── DOCUMENT TEXT ──

I need to make it clear that I am not talking about fringe elements, who are deep into all sorts of delusions. It’s the serious material from serious sources that is of interest. University presses have done good business in this area. Unless our interest is in the psychology of mass delusion, we don’t need to dirty up our imaginations with what some fringy doomers in northern Idaho might think, or religious End Times types. I am baffled by the current fascination with zombies in pop culture (though I thought “World War Z” was a pretty entertaining movie, and I can sort of see how zombies are an interesting metaphor for the empty lives of consumption that so many people live).

Having dug into some of the history, and into the all-too-plausible scenarios for economic, political, or environmental collapse, then it’s interesting to do a survey of the fiction. There is a wave of excellent apocalyptic fiction that started decades ago. Lucifer’s Hammer (1977), by Larry Niven and Jerry Pournelle, stands out. There is A Canticle for Liebowitz, by Walter Miller, from 1960. The thread continues to the present, with good, bestselling fiction such as Suzanne Collins’ The Hunger Games, and Cormac McCarthy’s The Road. You’ll find excellent lists of apocalyptic fiction all over the Internet.

───
── DATASET EXTRACT ──

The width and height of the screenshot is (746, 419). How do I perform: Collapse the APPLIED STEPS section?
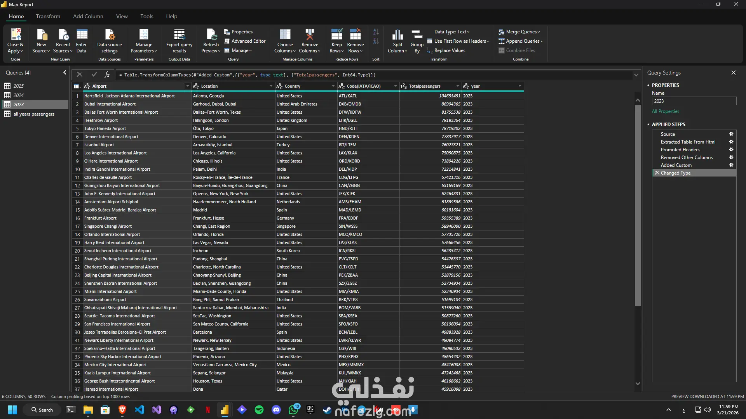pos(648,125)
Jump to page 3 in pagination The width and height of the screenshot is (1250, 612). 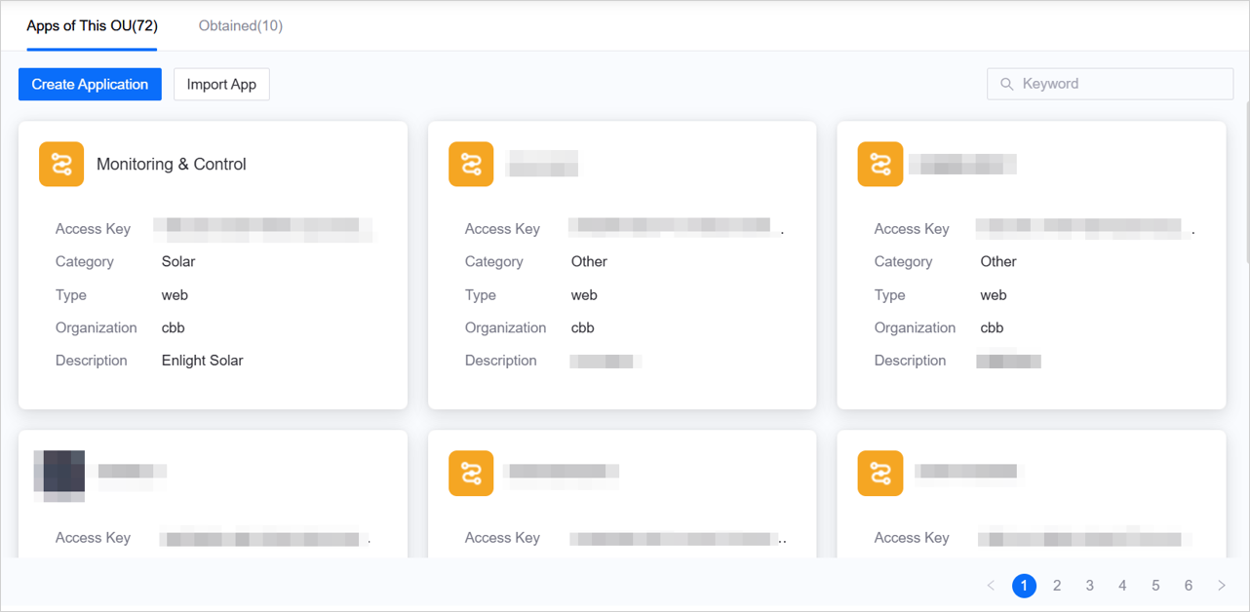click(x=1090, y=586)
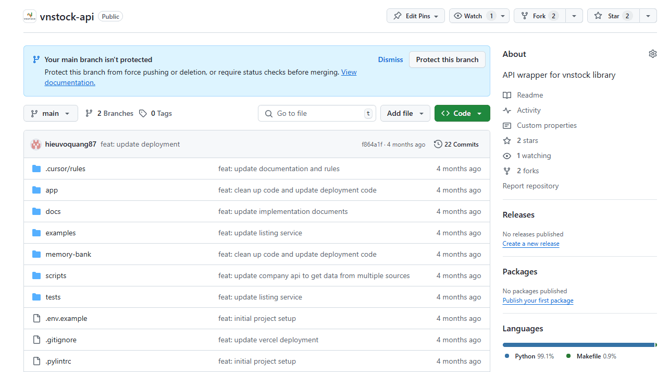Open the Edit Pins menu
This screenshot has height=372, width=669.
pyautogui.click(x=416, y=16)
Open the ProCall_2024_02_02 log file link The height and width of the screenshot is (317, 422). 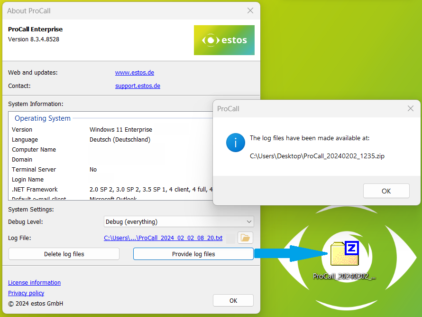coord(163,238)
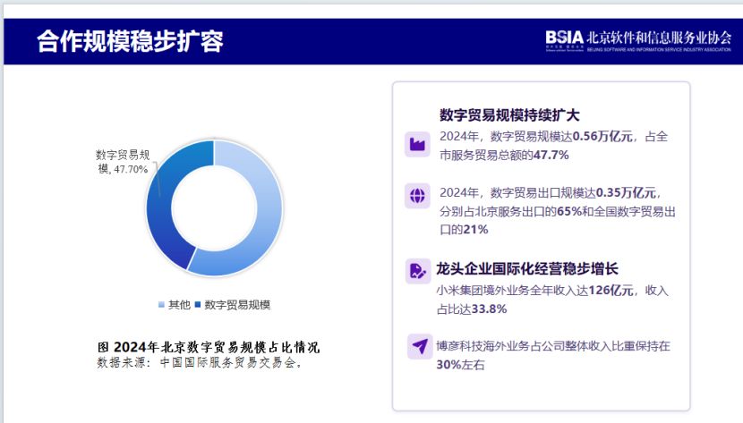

───

**CHALLENGES:**
- A) Why does the passage on apocalyptic fiction set aside fringe elements such as doomers and End Times types? Answer in one to three sentences.
- B) According to the passage on apocalyptic fiction, in what year was Lucifer's Hammer published?
- C) Copy the passage on apocalyptic fiction from "Having dug into" up to and including "over the Internet.".
The rows have no connection to the passage on apocalyptic fiction.

**RESULTS IN ORDER:**
- A) The author's interest is in serious material from serious sources rather than fringe elements caught up in delusions. Unless the interest is in the psychology of mass delusion, the author sees no need to dirty up the imagination with what such groups might think.

- B) 1977

- C)
Having dug into some of the history, and into the all-too-plausible scenarios for economic, political, or environmental collapse, then it’s interesting to do a survey of the fiction. There is a wave of excellent apocalyptic fiction that started decades ago. Lucifer’s Hammer (1977), by Larry Niven and Jerry Pournelle, stands out. There is A Canticle for Liebowitz, by Walter Miller, from 1960. The thread continues to the present, with good, bestselling fiction such as Suzanne Collins’ The Hunger Games, and Cormac McCarthy’s The Road. You’ll find excellent lists of apocalyptic fiction all over the Internet.